Lawyers for Myanmar democracy icon Aung San Suu Kyi went to court Wednesday to challenge a ban preventing her from calling three out of four defence witnesses at her internationally condemned trial. The Nobel laureate's legal team said the refusal of judges to allow the witnesses to testify at the closed prison trial showed that the military regime's case against her was one-sided.
The opposition leader faces up to five years in jail on charges of breaching the conditions of her house arrest after a bizarre incident in which an American man, John Yettaw, swam to her lakeside home in May. The case has sparked international outrage, with US President Barack Obama calling the proceedings a "show trial".

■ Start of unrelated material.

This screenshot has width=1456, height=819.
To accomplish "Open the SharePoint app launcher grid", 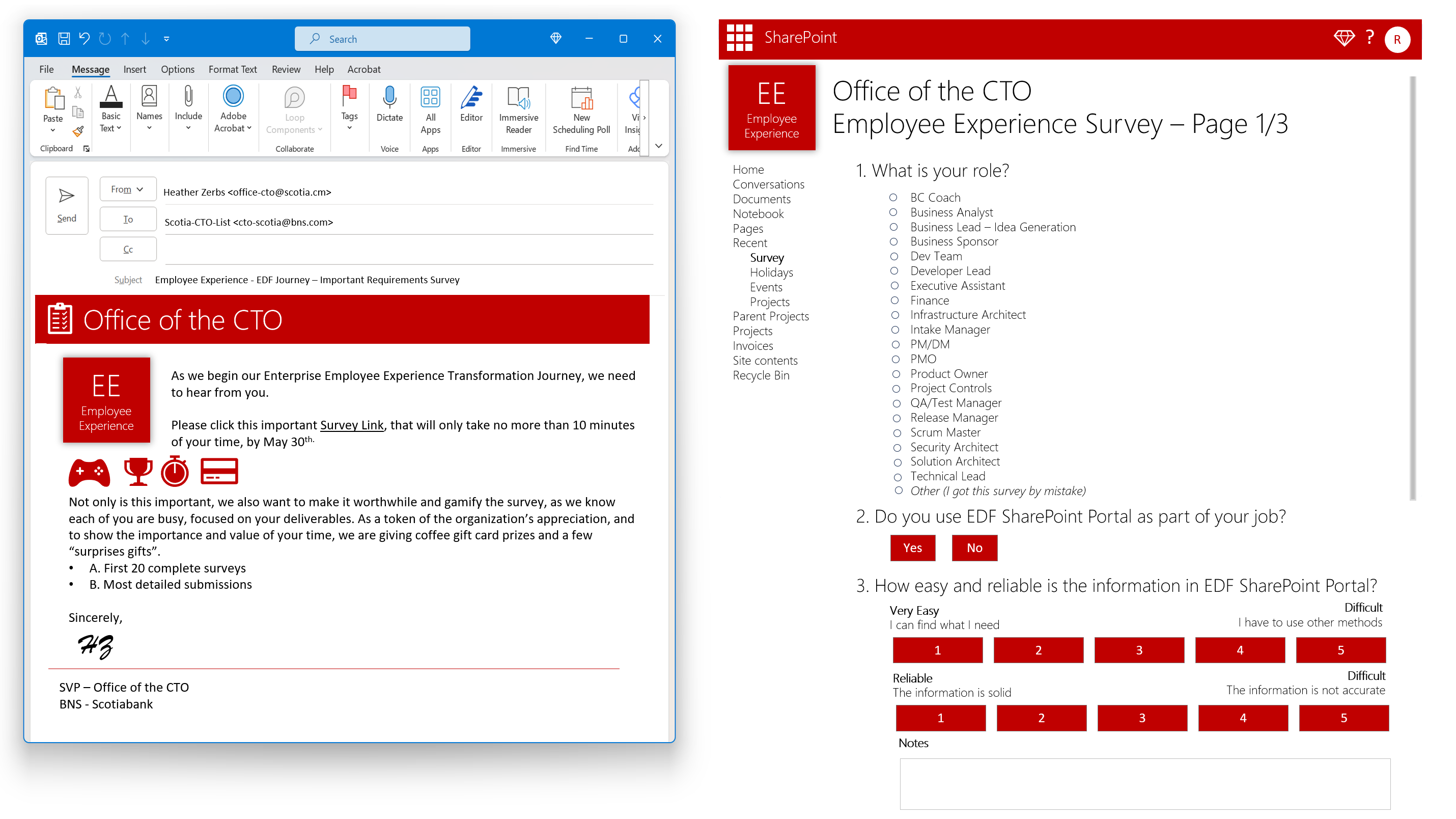I will pos(739,38).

"We will give our statement to the Yangon divisional court asking that they should accept our three defence witnesses," tells Nyan Win, one of her lawyers and also the spokesman for Aung San Suu Kyi's National League for Democracy (NLD). "According to the law they should accept this revision."
Longest serving prisoner
The three barred witnesses were Tin Oo, a journalist who was Myanmar's longest serving prisoner until his release in September, detained deputy NLD chief Win Tin and lawyer Khin Moe Moe.
Nyan Win said that their preparations for final arguments in the case, which are due on Friday, were almost finished. Myanmar's ruling junta has kept Aung San Suu Kyi in detention for 13 of the last 19 years, and the latest attempt to lock her up has provoked international outrage.
Window of opportunity
According to Tyler Giannini of Harvard Law School, has the case provided a "window of opportunity" to investigate Myanmar's junta. Giannini co-authored a report in May calling for the UN Security Council to follow the precedent of Rwanda and the former Yugoslavia, where inquiries led to special tribunals and prosecutions.
"The trial of Daw Aung San Suu Kyi is putting additional scrutiny on Burma right now and really highlighting the lack of judicial independence," Giannini said at the Foreign Correspondents Club of Thailand late Tuesday. He said that with political unity there was a "very good chance to get that on thee UN agenda in the fairly near future because of this current scrutiny."
The Harvard report quoted UN documents as saying Myanmar's military regime has uprooted or destroyed more than 3,000 villages in the past 12 years, executed innocent people and practiced widespread sexual violence and torture.
David Mathieson, a Myanmar researcher for Human Rights Watch, supported the call for a UN inquiry in the country: "What this report is trying to say is that this is about justice, and justice should be served regardless of the outcome of Aung San Suu Kyi's trial, but it does provide an opportunity," he said at the event in Bangkok Tuesday.